I’ve been meaning to post this item from Sean Kidney’s authoritative Climate Change blog, from the December Copenhagen Conference, which succinctly scopes some of the infrastructure and behavioural changes we’ll need to see in coming decades:
I’ve just come from a sobering presentation in Copenhagen by Yuki Tanaka and others of the Japanese Institution of Transport Policy Studies. They have done detailed modeling of global transport emissions and how we can reduce them by 2050.They’ve done different scenarios, and have settled on pushing for keeping emissions at 2000 levels because they believe the lower scenarios are not likely to be achieved. I started off sceptically, thinking “we’ll need to figure out how to do better than that”. But by the end of the presentation, overwhelmed by the robustness of their research, I can see why they made that decision.
The task before us
Bear in mind this is in the context of rapidly growing economies in Asia and Latin America.
Key points:
To keep emissions just at 2000 levels will require:
– Cars: an enormous 60% shift of passenger traffic from cars to rail and bus. In cities 80% of remaining cars and 40% of light trucks will be electric by 2050.
– Aviation: half of all sub-1600km trips shift to high-speed rail systems, plus 20-30% fuel saving technology improvements in aviation. They do also include some shifting to technologies like video-conferencing.
– Shipping: 30% reduction in emissions, largely through large scale engine replacement around 2020, when a disproportionate portion of the world’s fleet comes up for renewal.
– Bikes: for short-distance trips there’ll be a substantial increase in non-vehicle transport – e.g. bicycles – helped by congestion charges and other traffic control techniques in all major cities.
– Rail: large scale electrification of railways and various substantial improvements in rail efficiency.
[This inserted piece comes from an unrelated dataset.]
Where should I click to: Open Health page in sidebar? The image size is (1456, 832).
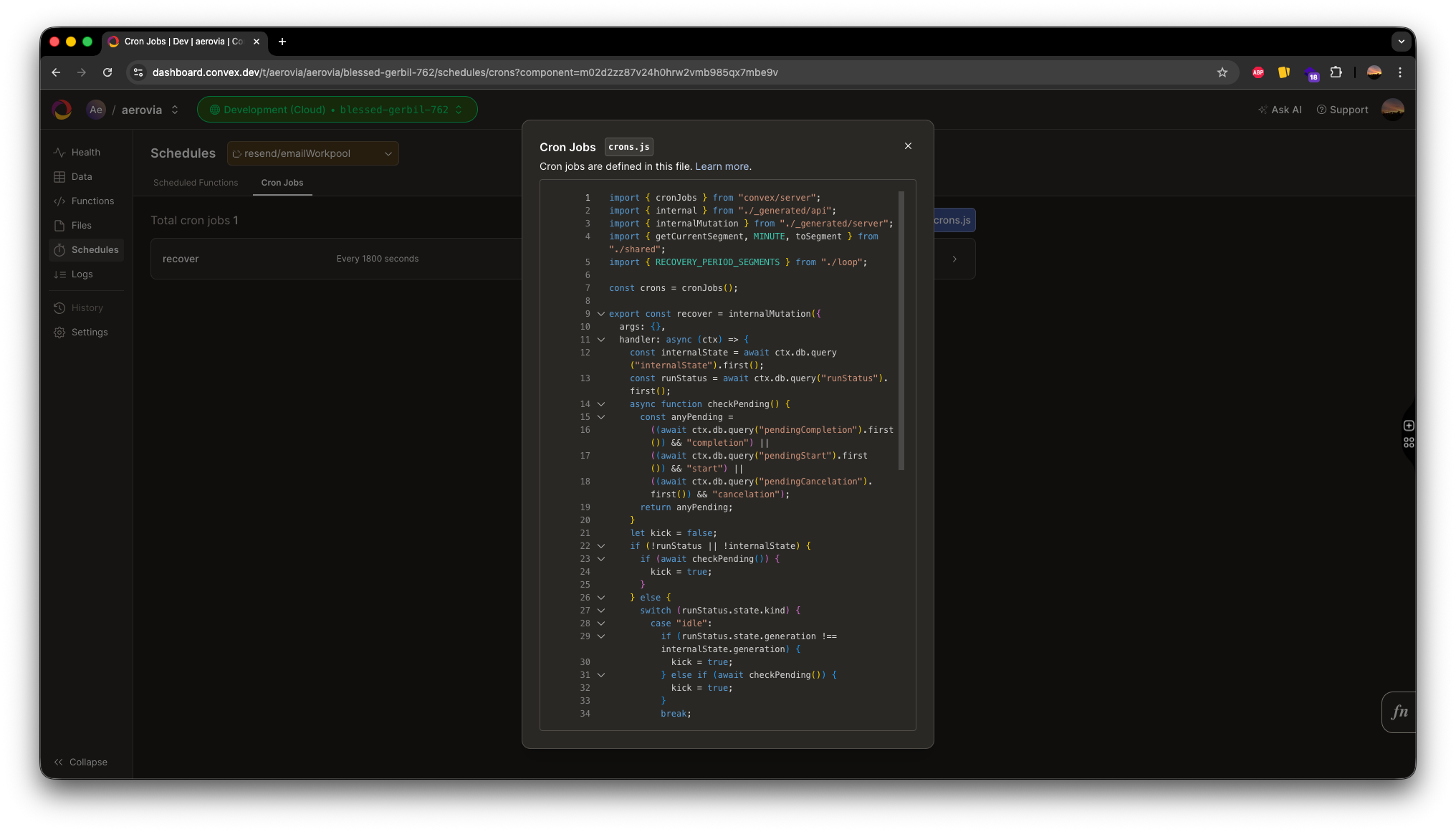tap(85, 153)
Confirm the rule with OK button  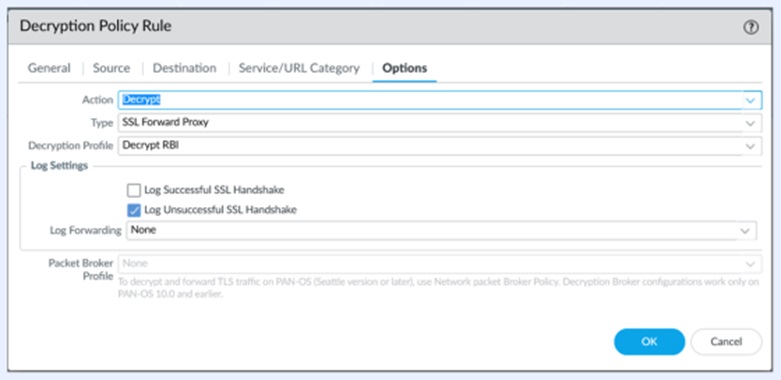point(649,342)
There will be a doubling (yes!) of kms of rail lines in the world by 2050. They have also assumed that the power grid shifts largely to clean energy during this period.<
The net extra investment needed above “business as usual investment” already expected is just under US$12 trillion, 54% in developing countries. And this just to keep at 2000 level emissions!
On the optimistic side, if we can ensure, with some tough government planning decisions that help ensure these investments pay a good return for pension funds, then it’s a huge financing opportunity.